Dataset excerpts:
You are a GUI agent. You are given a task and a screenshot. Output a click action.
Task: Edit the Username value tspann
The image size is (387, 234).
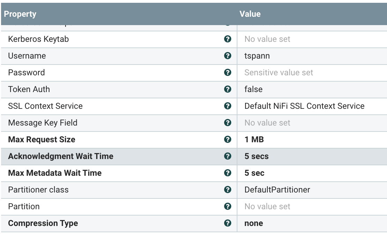click(x=257, y=56)
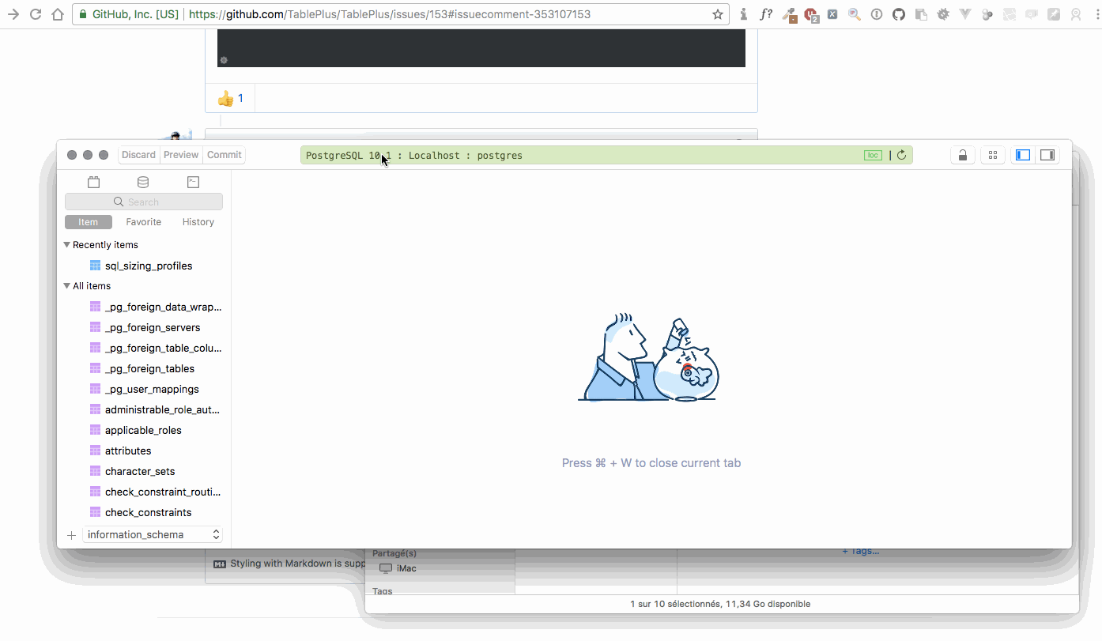Click the bookmark star in Chrome's address bar
The height and width of the screenshot is (641, 1102).
(x=717, y=13)
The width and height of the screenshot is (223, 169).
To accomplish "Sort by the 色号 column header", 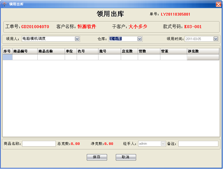I will coord(88,51).
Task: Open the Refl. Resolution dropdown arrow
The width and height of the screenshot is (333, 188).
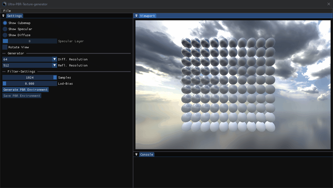Action: [x=54, y=65]
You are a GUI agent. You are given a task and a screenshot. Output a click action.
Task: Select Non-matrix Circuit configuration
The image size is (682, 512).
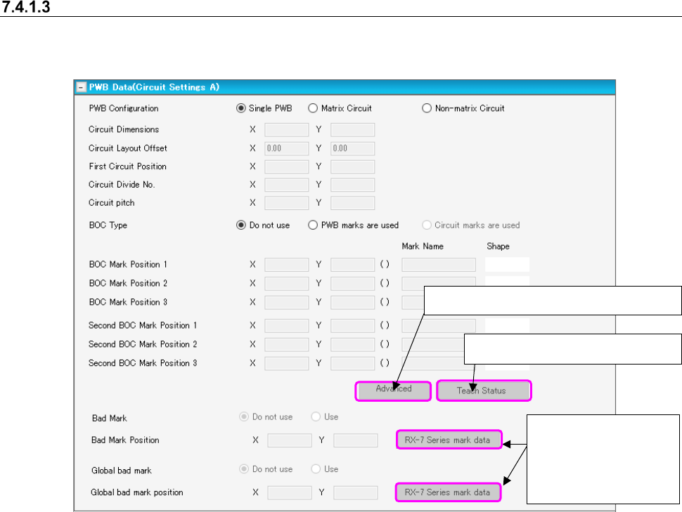click(x=426, y=108)
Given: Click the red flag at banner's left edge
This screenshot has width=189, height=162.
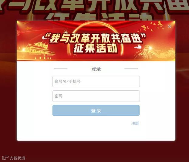Looking at the screenshot, I should click(x=29, y=28).

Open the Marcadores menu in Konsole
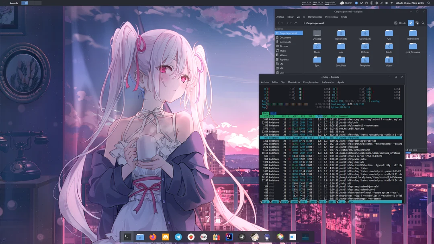(294, 82)
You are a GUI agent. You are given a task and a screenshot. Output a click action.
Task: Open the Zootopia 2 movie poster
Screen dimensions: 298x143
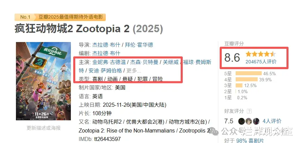(43, 81)
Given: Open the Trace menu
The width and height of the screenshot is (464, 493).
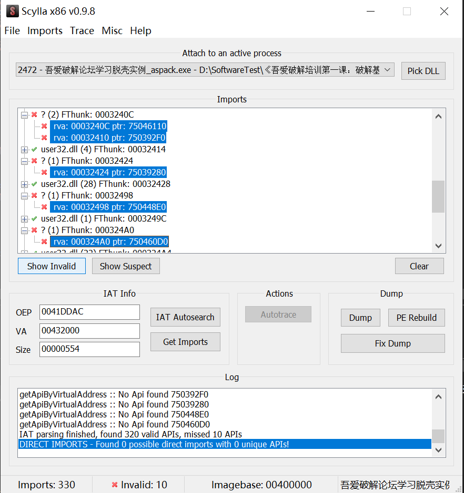Looking at the screenshot, I should tap(82, 31).
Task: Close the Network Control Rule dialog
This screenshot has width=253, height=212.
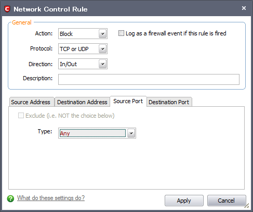Action: click(244, 8)

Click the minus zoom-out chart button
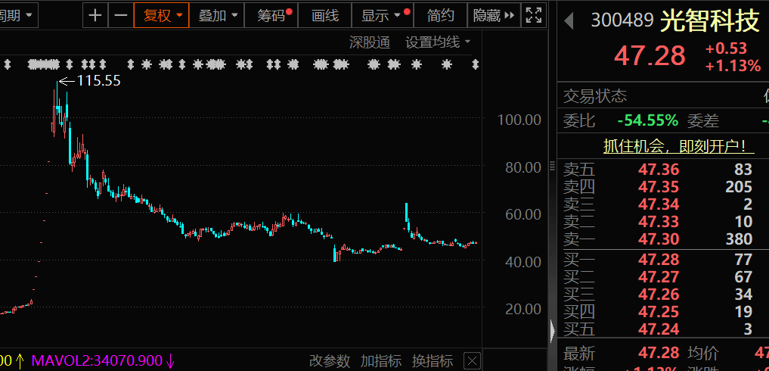pos(120,15)
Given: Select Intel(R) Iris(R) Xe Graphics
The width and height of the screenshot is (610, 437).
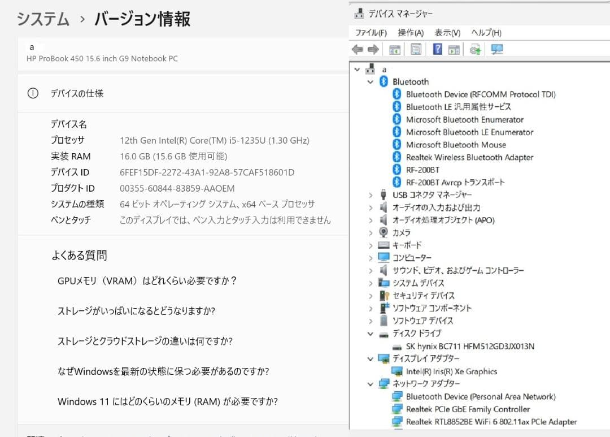Looking at the screenshot, I should click(x=452, y=371).
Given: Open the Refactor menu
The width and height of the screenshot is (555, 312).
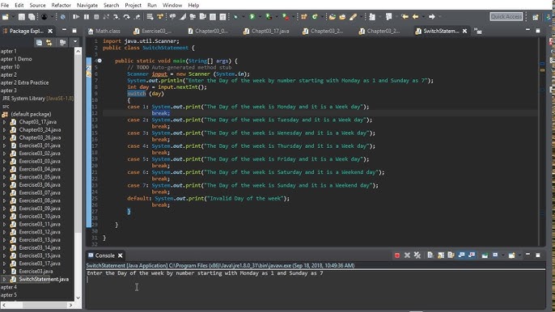Looking at the screenshot, I should coord(61,6).
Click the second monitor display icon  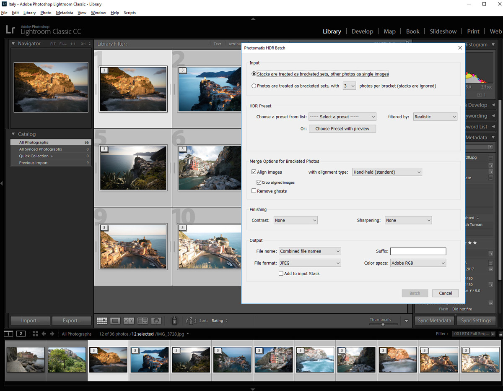21,334
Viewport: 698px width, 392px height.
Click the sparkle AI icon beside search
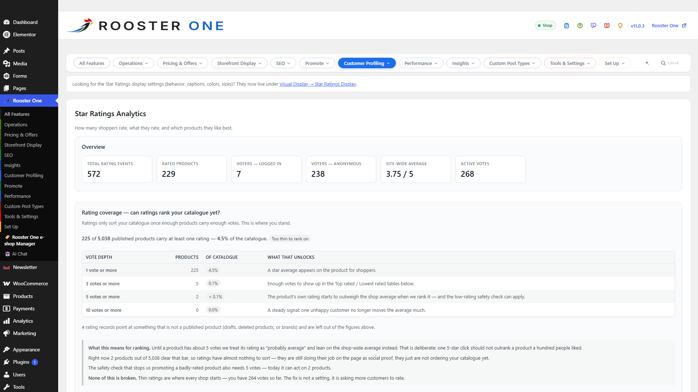pos(647,63)
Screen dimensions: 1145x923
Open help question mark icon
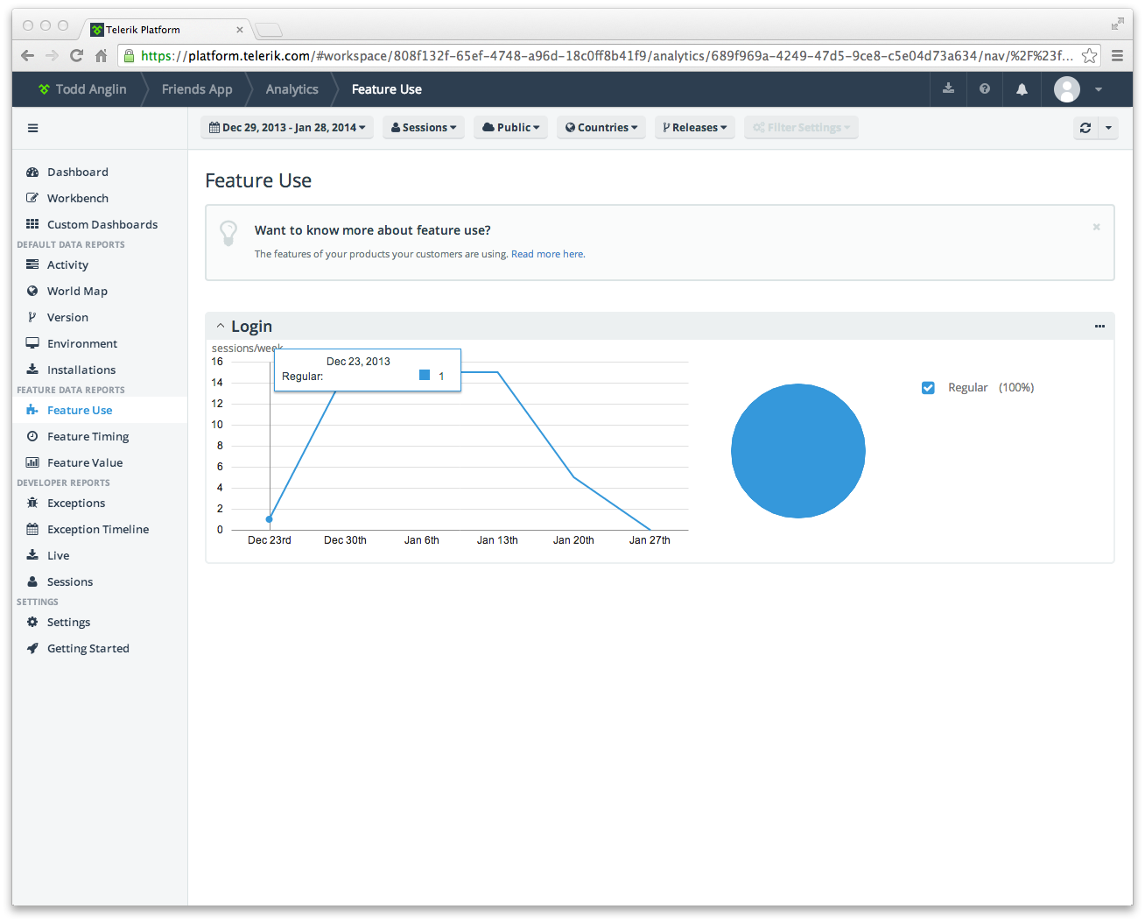pos(985,88)
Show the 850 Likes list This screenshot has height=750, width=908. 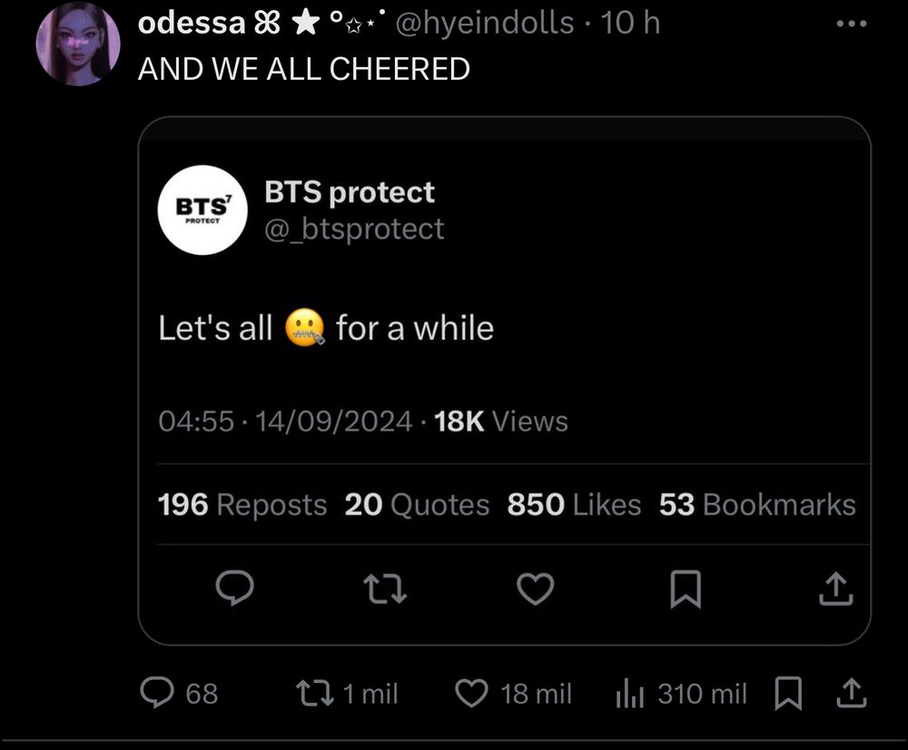click(574, 505)
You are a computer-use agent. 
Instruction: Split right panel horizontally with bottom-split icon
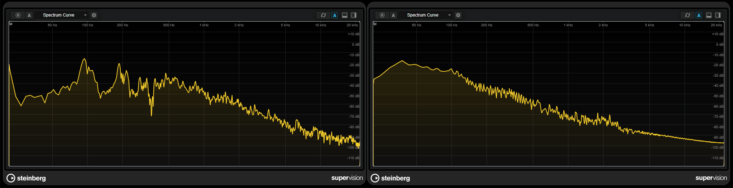point(709,15)
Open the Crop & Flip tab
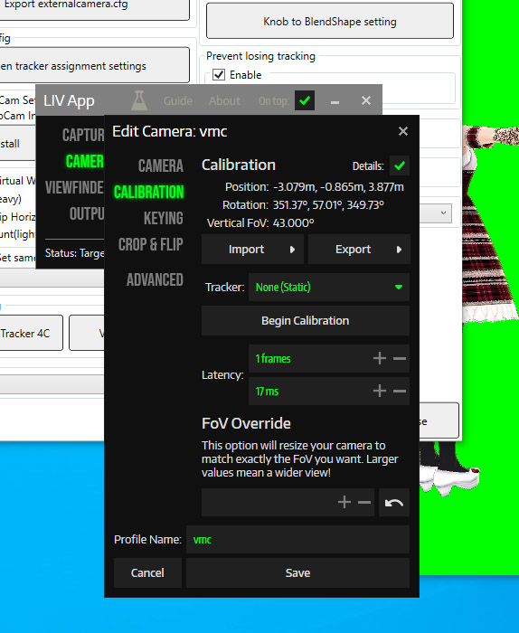The image size is (519, 633). [150, 245]
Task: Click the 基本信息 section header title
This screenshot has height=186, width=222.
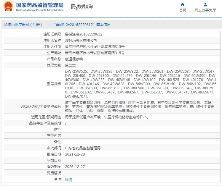Action: (x=103, y=25)
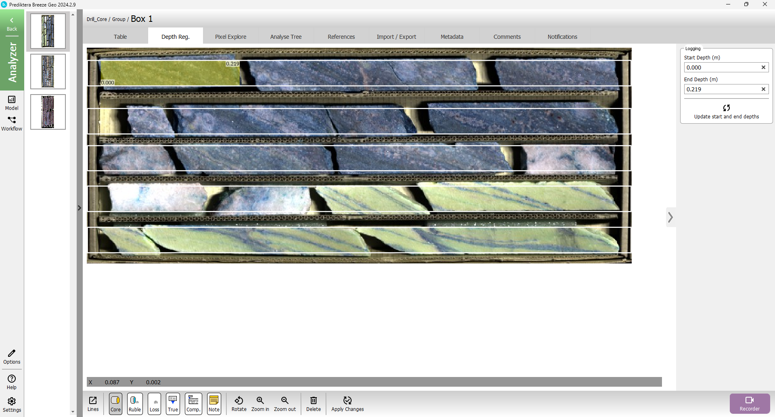Clear the End Depth field value
This screenshot has width=775, height=417.
pyautogui.click(x=763, y=89)
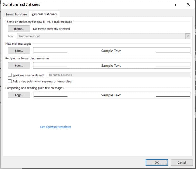Click the new mail messages Sample Text preview
This screenshot has height=169, width=196.
pyautogui.click(x=111, y=51)
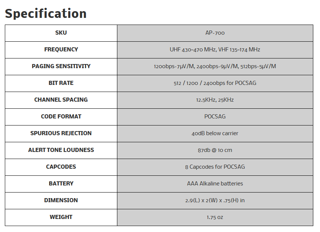Select the 512 / 1200 / 2400bps value

tap(215, 83)
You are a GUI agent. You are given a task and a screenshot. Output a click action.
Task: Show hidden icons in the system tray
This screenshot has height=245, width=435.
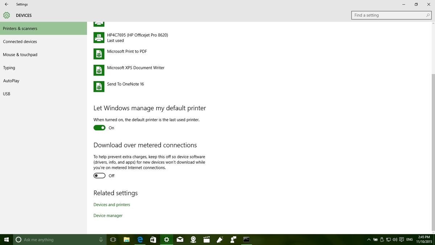point(369,240)
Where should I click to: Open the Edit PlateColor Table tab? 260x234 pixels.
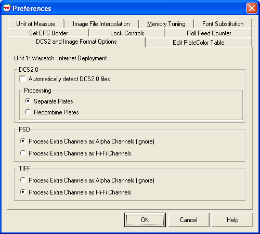point(199,43)
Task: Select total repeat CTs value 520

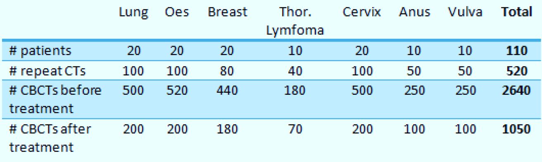Action: [x=518, y=70]
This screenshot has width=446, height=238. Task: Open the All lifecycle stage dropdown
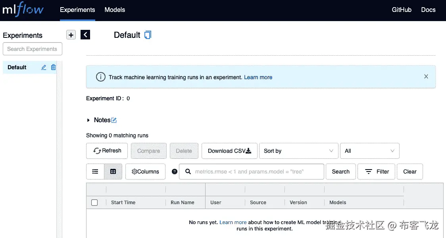pyautogui.click(x=369, y=151)
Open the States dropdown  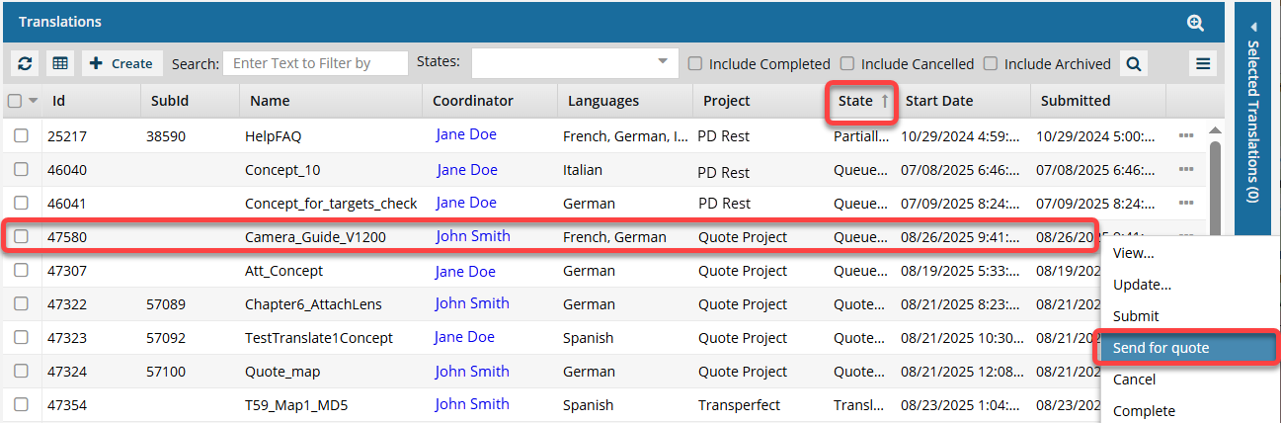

ACTIVITY: Once the line holding "Task: Click the 基本信息 section header title" is found, set it down along with every line after it through the end of the entries, exactly, leaving the pictures out.

RESULT OF THE EXERCISE:
Task: Click the 基本信息 section header title
This screenshot has height=186, width=222.
Action: (x=103, y=25)
Clear the End Depth field value
This screenshot has width=775, height=417.
pyautogui.click(x=763, y=89)
Click the new mail messages Sample Text preview
This screenshot has height=169, width=196.
pyautogui.click(x=111, y=51)
Select the 512 / 1200 / 2400bps value

tap(215, 83)
You are a GUI agent. You are given a task and a screenshot. Output a click action.
Task: Show hidden icons in the system tray
This screenshot has height=245, width=435.
point(369,240)
Where should I click to: Open the Edit PlateColor Table tab? 260x234 pixels.
point(199,43)
Task: Select total repeat CTs value 520

Action: [x=518, y=70]
This screenshot has width=446, height=238. Task: Open the All lifecycle stage dropdown
pyautogui.click(x=369, y=151)
Open the States dropdown  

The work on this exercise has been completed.